Health Status Statistics: Mortality
Healthy life expectancy (HALE)
Rationale for use
Substantial resources are devoted to reducing the incidence, duration and severity of major diseases that cause morbidity but not mortality and to reducing their impact on people’s lives. It is important to capture both fatal and non-fatal health outcomes in a summary measure of average levels of population health. Healthy life expectancy (HALE) at birth adds up expectation of life for different health states, adjusted for severity distribution making it sensitive to changes over time or differences between countries in the severity distribution of health states.
Average number of years that a person can expect to live in "full health" by taking into account years lived in less than full health due to disease and/or injury.
Death registration data reported annually to WHO: Mortality data for calculation of life tables. For countries without such data, available survey and census sources of information on child and adult mortality are analysed and used to estimate life tables.
WHO Global Burden of Disease (GBD) study, WHO Multi-Country Survey Study (MCSS) and World Health Survey (WHS). Estimation of prevalence data. The GBD study draws on a wide range of data sources to develop internally consistent estimates for the incidence, prevalence, duration and years lived with disability for 135 major causes. The World Health Survey, carried out by WHO in more than 70 countries, uses anchoring vignettes to maximize comparability of self-report capacities for a set of core health domains. It also includes a health state valuation module for assessing the severity of reported health states.
Methods of estimation
Since comparable health state prevalence data are not available for all countries, a four-stage strategy is used:
- Data from the WHOGBD study are used to estimate severity-adjusted prevalence by age and sex for all countries.

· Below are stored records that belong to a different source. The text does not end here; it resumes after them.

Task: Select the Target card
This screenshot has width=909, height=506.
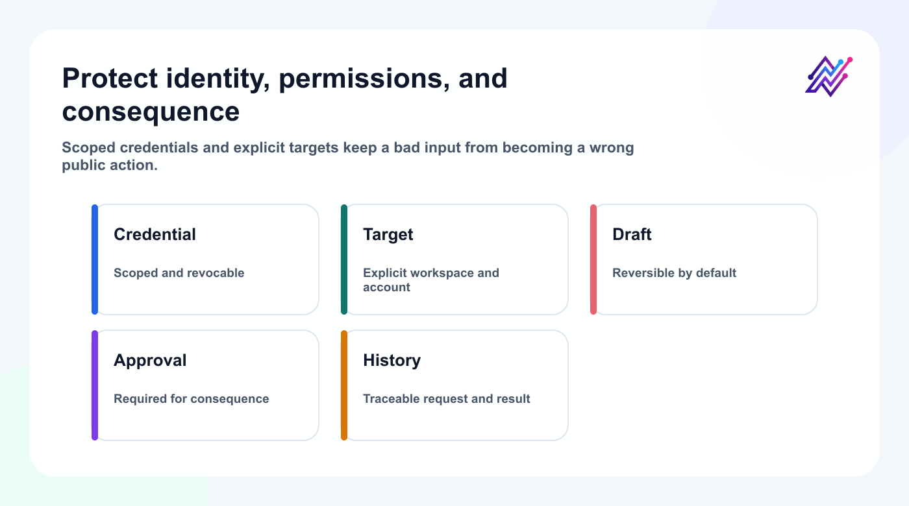Action: [455, 259]
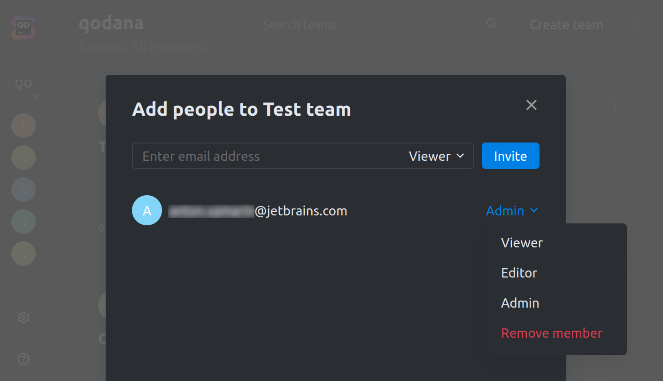Select the team avatar labeled E
The width and height of the screenshot is (663, 381).
[x=23, y=190]
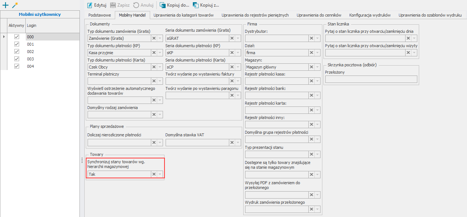
Task: Click the magic wand wizard icon
Action: pos(15,5)
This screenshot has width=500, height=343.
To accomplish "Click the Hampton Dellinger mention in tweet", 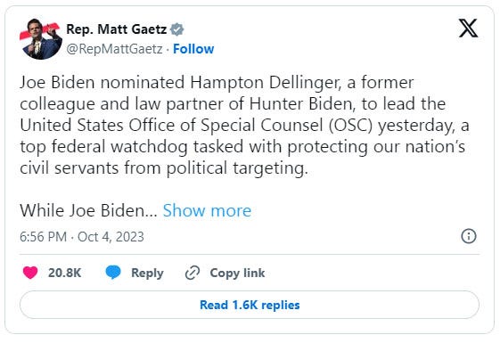I will coord(266,83).
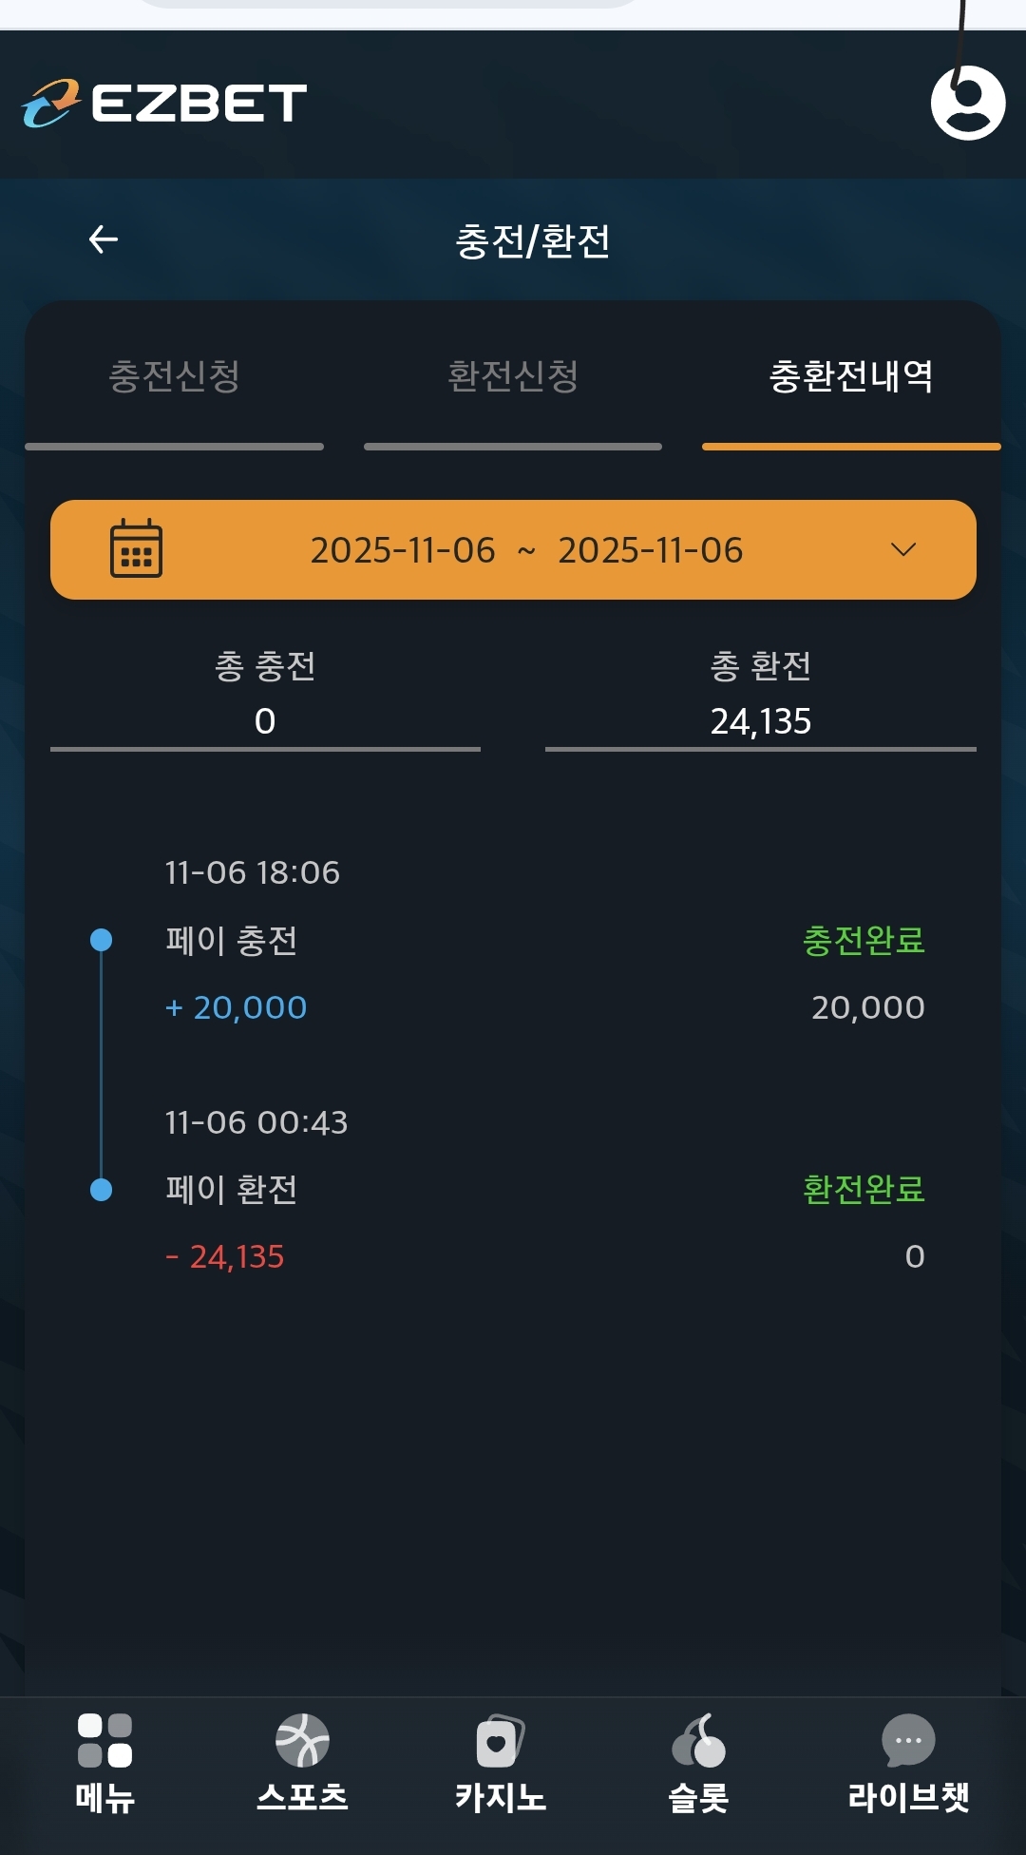This screenshot has height=1855, width=1026.
Task: Open the 메뉴 grid icon
Action: (105, 1740)
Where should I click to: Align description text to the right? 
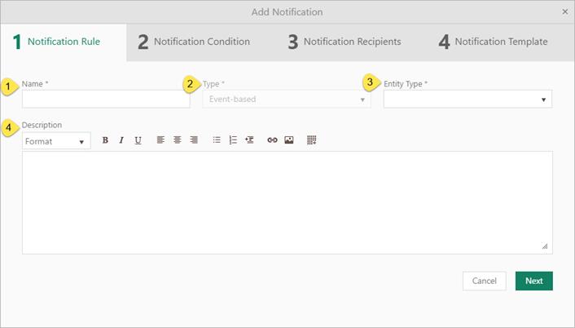[x=193, y=140]
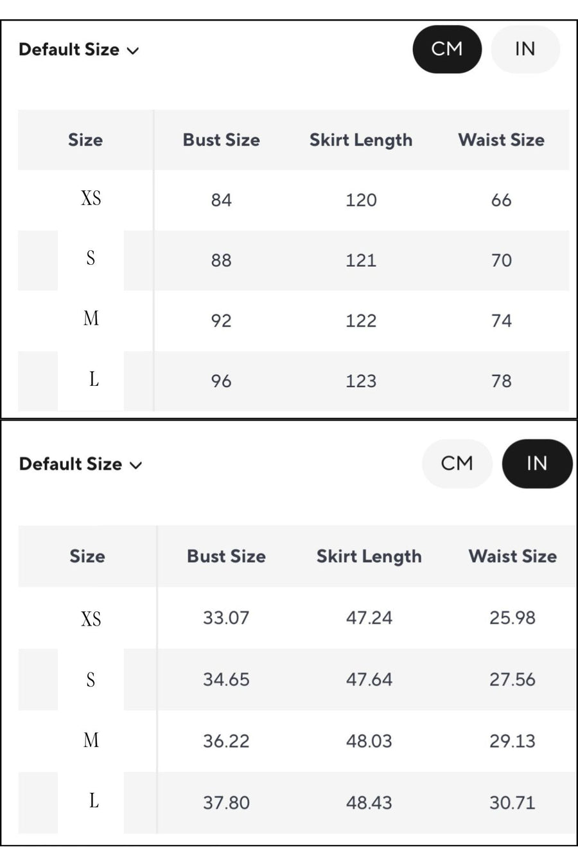578x868 pixels.
Task: Click the CM toggle in the upper chart
Action: tap(447, 50)
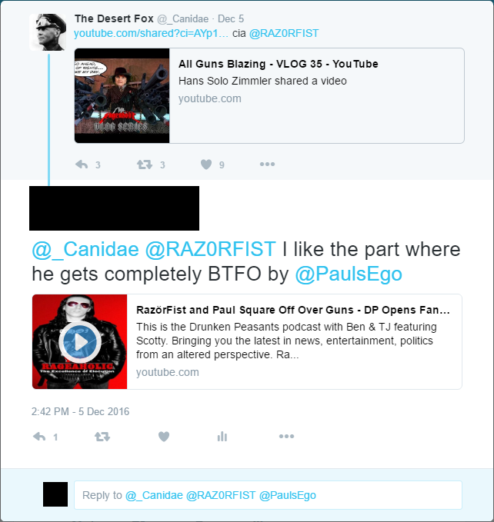Open more options on Desert Fox's tweet
Screen dimensions: 494x522
267,164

- Data from the WHOMCSS and WHS are used to make independent estimates of severity-adjusted prevalence by age and sex for survey countries.
- Prevalence for all countries is calculated based on GBD, MCSS and WHS estimates.
- Life tables constructed by WHO are used with Sullivan's method to compute HALE for countries.
By age and sex.
The world health report 2004 - changing history
Health systems performance assessment: debates, methods and empiricism.
The first challenge is lack of reliable data on mortality and morbidity, especially from low income countries. Other issues include lack of comparability of self-reported data from health interviews and the measurement of health-state preferences for such self-reporting.